--- Material for this task Enclosed Below ---

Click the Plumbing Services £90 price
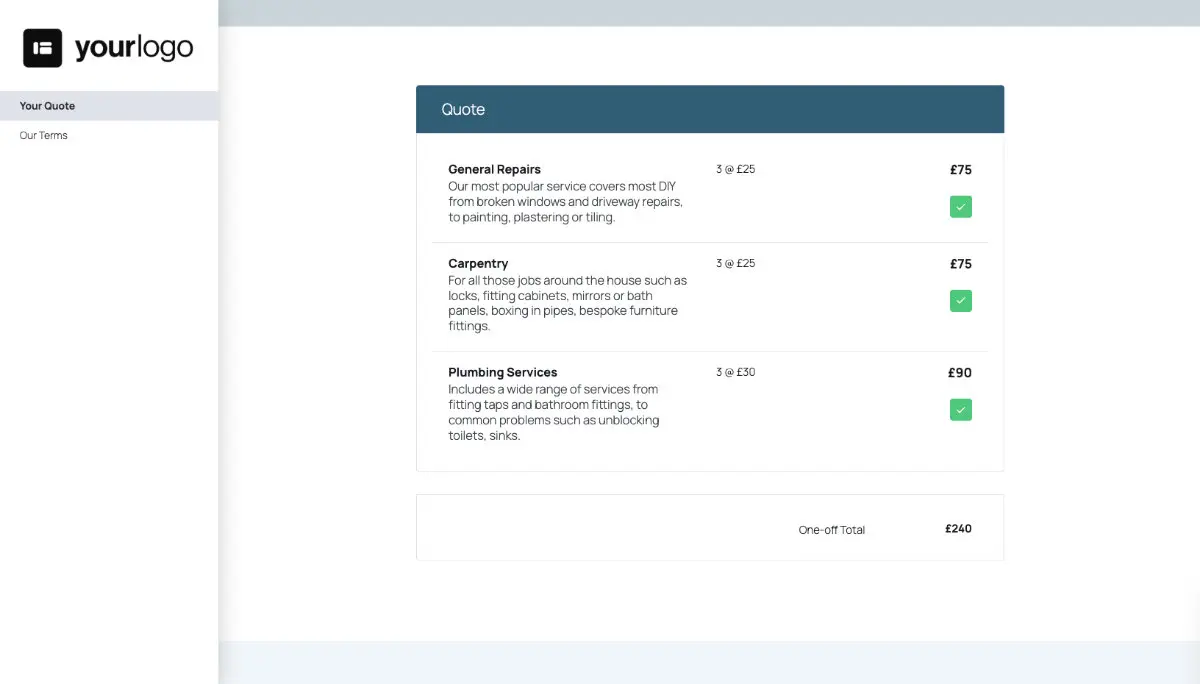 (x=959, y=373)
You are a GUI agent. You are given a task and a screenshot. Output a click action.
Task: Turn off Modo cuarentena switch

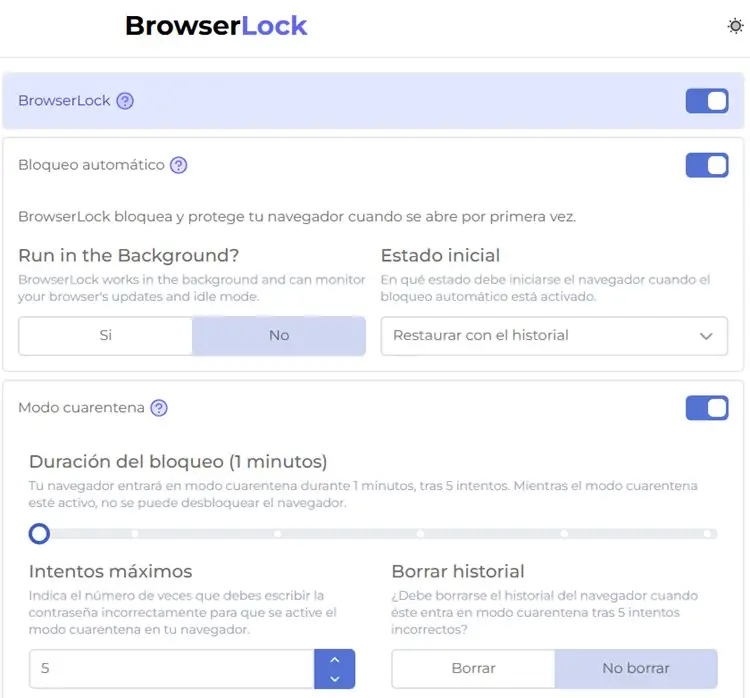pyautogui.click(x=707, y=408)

--- End of Enclosed Material for this task ---
--- Material for this task Enclosed Below ---

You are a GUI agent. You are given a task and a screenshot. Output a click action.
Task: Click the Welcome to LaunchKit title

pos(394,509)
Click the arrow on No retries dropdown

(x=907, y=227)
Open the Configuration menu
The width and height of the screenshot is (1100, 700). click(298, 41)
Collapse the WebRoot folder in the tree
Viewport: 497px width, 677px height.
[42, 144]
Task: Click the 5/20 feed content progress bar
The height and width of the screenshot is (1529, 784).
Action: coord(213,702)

--- End of Enclosed Material for this task ---

**Your task**
Once the line with "Open the Configuration menu" is found in the records above, print exactly that line and every line after it through the line with "Task: Click the 5/20".

**Your response**
Open the Configuration menu
The width and height of the screenshot is (1100, 700). click(298, 41)
Collapse the WebRoot folder in the tree
Viewport: 497px width, 677px height.
[42, 144]
Task: Click the 5/20 feed content progress bar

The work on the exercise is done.